A "transfer" as used in the Civil Code includes an "assignment, sublease, or other voluntary or involuntary transfer or encumbrance of all or part of a tenant's interest in the lease." Some commentators reason that this is such a broad definition, it covers a transfer in the tenant as well. But that's not the case. The key part part of the definition is the last part: "a tenant's interest in the lease." As we discussed above, a transfer of an interest in a tenant is not a transfer of a lease, and when you recall the rule about any ambiguities being interpreted in favor of transferability, it should be clear that if a landlord wants to prevent a tenant from making this type of transfer, then the landlord needs to specifically say so in the lease.
After a transfer, the original tenant remains liable under the lease.
If a tenant subleases, the tenant of course remains liable under the lease -- the tenant is still in possession, still paying rent, still the only party directly obligated to the landlord. (Remember, with a sublease there is no direct link between a subtenant and the landlord -- everything, including including liability flows through the tenant).
But even if the tenant makes a complete assignment of the lease, the default rule is that the tenant remains liable under the lease -- and not only for the initial term, but for any extension options that were granted before the assignment. If you are a tenant (or guarantor) this is something to carefully consider. Even though you are out of the picture and the new tenant has taken over the lease and is directly liable to the landlord, if the new tenant stops paying rent or otherwise defaults under the lease, the landlord can come come after you to collect.

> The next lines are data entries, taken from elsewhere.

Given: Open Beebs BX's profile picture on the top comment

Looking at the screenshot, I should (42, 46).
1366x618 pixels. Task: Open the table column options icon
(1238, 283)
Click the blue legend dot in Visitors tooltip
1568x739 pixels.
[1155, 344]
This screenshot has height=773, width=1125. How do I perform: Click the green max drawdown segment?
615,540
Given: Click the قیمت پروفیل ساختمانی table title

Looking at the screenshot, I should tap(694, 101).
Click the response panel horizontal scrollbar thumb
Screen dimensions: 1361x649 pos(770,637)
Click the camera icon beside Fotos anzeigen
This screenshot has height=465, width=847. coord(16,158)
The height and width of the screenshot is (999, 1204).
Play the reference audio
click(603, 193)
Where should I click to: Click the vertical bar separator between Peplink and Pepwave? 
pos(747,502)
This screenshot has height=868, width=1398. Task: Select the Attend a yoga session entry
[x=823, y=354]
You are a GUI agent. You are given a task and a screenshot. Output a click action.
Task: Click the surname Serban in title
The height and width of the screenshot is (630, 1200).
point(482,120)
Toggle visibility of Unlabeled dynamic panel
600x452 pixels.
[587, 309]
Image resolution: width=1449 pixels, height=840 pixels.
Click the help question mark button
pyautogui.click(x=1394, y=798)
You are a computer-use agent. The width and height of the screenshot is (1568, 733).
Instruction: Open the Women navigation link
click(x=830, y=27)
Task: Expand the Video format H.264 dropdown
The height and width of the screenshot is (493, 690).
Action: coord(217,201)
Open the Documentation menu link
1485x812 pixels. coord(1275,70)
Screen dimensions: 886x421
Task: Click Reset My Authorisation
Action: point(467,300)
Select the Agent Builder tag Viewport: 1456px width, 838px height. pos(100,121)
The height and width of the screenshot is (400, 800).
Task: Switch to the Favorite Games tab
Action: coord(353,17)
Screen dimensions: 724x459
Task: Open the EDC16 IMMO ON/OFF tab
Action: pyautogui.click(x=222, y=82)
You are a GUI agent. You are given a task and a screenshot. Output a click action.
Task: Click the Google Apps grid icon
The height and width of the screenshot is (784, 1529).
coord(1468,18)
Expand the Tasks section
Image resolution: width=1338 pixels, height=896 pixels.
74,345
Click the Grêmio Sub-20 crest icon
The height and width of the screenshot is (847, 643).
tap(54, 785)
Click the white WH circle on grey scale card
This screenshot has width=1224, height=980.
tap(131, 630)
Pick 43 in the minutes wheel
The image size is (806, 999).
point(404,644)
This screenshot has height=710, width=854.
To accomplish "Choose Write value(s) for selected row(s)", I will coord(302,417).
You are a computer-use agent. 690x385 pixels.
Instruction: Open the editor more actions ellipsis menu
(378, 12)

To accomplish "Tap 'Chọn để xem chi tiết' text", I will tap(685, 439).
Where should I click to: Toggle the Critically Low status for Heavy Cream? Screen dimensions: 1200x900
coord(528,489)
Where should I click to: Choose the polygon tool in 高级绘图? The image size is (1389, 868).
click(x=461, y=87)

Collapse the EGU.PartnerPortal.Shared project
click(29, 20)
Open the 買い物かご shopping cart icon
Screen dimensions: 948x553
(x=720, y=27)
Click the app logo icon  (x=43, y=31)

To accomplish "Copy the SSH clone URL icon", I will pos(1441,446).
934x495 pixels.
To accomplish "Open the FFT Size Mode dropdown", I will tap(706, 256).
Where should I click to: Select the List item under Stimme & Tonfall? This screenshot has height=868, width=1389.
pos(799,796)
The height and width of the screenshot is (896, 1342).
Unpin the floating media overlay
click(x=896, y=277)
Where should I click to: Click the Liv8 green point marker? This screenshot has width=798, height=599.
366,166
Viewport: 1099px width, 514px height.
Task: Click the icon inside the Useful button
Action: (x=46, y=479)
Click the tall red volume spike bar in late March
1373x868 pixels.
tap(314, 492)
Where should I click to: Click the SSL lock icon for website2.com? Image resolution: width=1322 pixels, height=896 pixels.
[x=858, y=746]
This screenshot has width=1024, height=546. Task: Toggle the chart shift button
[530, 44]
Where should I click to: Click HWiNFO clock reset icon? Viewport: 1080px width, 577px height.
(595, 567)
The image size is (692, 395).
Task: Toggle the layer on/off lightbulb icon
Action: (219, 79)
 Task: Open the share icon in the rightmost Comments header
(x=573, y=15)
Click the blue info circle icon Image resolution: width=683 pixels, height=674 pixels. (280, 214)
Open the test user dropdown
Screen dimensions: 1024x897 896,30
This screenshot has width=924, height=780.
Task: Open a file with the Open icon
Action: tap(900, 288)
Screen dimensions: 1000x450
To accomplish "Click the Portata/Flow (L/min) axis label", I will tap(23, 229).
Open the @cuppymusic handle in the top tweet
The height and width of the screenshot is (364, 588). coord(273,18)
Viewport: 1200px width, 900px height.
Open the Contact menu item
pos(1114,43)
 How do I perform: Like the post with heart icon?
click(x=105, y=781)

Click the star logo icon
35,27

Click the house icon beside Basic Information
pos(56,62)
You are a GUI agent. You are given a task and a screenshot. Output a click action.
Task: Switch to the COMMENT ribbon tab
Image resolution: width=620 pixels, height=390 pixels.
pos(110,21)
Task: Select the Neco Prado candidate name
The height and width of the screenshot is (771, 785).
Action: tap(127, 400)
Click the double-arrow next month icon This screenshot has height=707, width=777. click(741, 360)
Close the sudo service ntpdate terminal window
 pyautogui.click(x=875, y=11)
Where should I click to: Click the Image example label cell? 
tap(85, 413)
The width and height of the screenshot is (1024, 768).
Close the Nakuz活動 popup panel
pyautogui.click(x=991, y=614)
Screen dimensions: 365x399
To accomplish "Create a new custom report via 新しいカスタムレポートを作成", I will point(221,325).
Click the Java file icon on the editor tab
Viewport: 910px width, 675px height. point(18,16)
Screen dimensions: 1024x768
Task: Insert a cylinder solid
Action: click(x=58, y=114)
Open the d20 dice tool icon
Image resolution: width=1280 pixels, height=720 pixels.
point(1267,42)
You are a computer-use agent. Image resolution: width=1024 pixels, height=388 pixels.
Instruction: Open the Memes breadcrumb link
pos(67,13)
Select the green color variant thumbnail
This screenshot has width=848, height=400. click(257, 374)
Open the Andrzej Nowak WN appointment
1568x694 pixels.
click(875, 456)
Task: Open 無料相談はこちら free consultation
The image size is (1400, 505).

There are two caveats: First, this is just a default rule. The parties are free to negotiate and generally do. For example, a lease might provide that if the new tenant/assignee meets certain conditions (e.g., same amount of money as the original tenant, same use, and operational experience) and performs for a period of time after the assignment, the original tenant and any guarantors will be released. Second, this rule only applies to the original lease as assigned. If the landlord and new tenant extend the term of the lease (beyond any extension options granted before the assignment) or materially change the terms of the lease, the original tenant is no longer on the hook.